_抜粋_
【機械学習】Jetson Nano 2GB チュートリアルで物体認識・物体検出・画像解析【Hello AI World 】

いよいよ使ってみましょう!

前回は、jetson-inferenceというDockerを入れました

【機械学習】Jetson Nano Developer Kit のはじめの一歩 Docker導入【Hello AI World】(7)

これには、以下の3つの機械学習済みモデルが入っています

これらの機能を、まずは、あんまり考えずに、ただただ使ってみましょう!

ちなみに、ホームから、前回入れたDockerを動かして

$ cd jetson-inference
$ docker/run.sh

Dockerから

# cd build/aarch64/bin

まで、行っておきましょう。そこに、コマンドが入っています。なお、ここでは、USBカメラがついていると仮定しています。

デモを動かしてみます。

# ./imagenet /dev/video0

いろんなものをカメラにうつしてみると。。こんな感じで認識してくれます。

# ./detectnet /dev/video0

今度は、場所に何があるか?を検出認識してくれます

# ./segnet --network=fcn-resnet18-mhp  /dev/video0

今度は、部屋の中にあるものとか人を検出して、分割して表示してくれるのですが。。
これなかなかまだ難しいかもですね。

では、それぞれの説明は。。

難しいので、それぞれを見てもらえればと思いますが。。

jetson-inference

C++Python
Image RecognitionimageNetimageNet
Object DetectiondetectNetdetectNet
SegmentationsegNetsegNet

ImageNet

./imagenet --help

と打つと、使い方が出てきます。

usage: imagenet [–help] [–network=NETWORK] input_URI [output_URI]

Classify a video/image stream using an image recognition DNN.
See below for additional arguments that may not be shown above.

画像認識 DNN を使用してビデオ/画像ストリームを分類します。
上に表示されていない可能性のある追加の引数については、以下を参照してください。

positional arguments:
input_URI resource URI of input stream (see videoSource below)
output_URI resource URI of output stream (see videoOutput below)

imageNet arguments:
–network=NETWORK pre-trained model to load, one of the following:
* alexnet
* googlenet (default)
* googlenet-12
* resnet-18
* resnet-50
* resnet-101
* resnet-152
* vgg-16
* vgg-19
* inception-v4
–model=MODEL path to custom model to load (caffemodel, uff, or onnx)

_表示データ_
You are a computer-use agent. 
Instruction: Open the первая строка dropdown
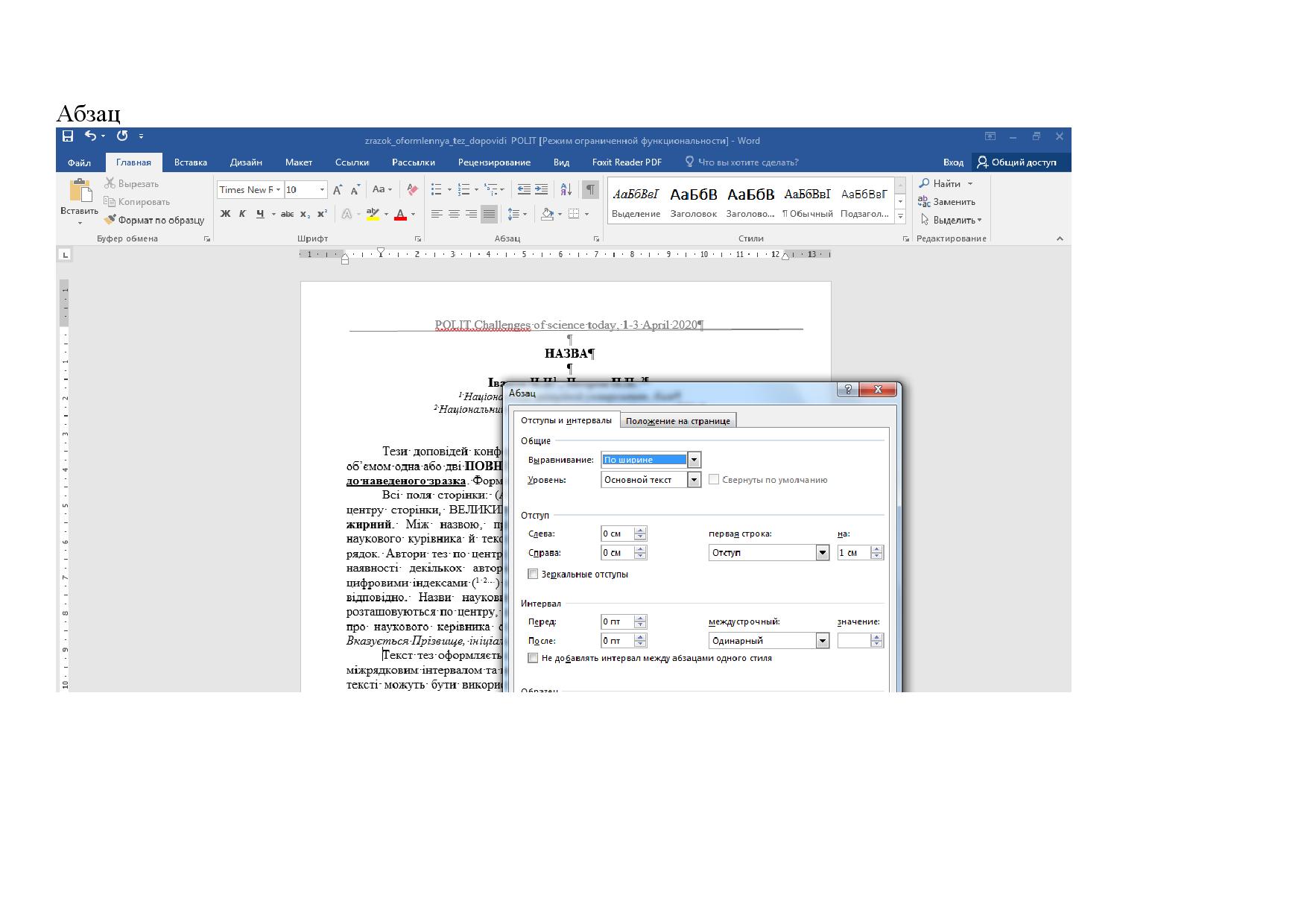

_やること_
• A. Jetson Nanoの記事から、「Classify a video/image」と「(see videoSource below)」の間を、両端も含めて一字一句違えずに書き写してください。
• B. Jetson Nanoの記事を、最後に示された部分の直後から書き継いでください。

_各作業の回答_
• A.
Classify a video/image stream using an image recognition DNN.
See below for additional arguments that may not be shown above.

画像認識 DNN を使用してビデオ/画像ストリームを分類します。
上に表示されていない可能性のある追加の引数については、以下を参照してください。

positional arguments:
input_URI resource URI of input stream (see videoSource below)

• B.
–prototxt=PROTOTXT path to custom prototxt to load (for .caffemodel only)
–labels=LABELS path to text file containing the labels for each class
–input-blob=INPUT name of the input layer (default is ‘data’)
–output-blob=OUTPUT name of the output layer (default is ‘prob’)
–batch-size=BATCH maximum batch size (default is 1)
–profile enable layer profiling in TensorRT

videoSource arguments:
input_URI resource URI of the input stream, for example:
* /dev/video0 (V4L2 camera #0)
* csi://0 (MIPI CSI camera #0)
* rtp://@:1234 (RTP stream)
* rtsp://user:pass@ip:1234 (RTSP stream)
* file://my_image.jpg (image file)
* file://my_video.mp4 (video file)
* file://my_directory/ (directory of images)
–input-width=WIDTH explicitly request a width of the stream (optional)
–input-height=HEIGHT explicitly request a height of the stream (optional)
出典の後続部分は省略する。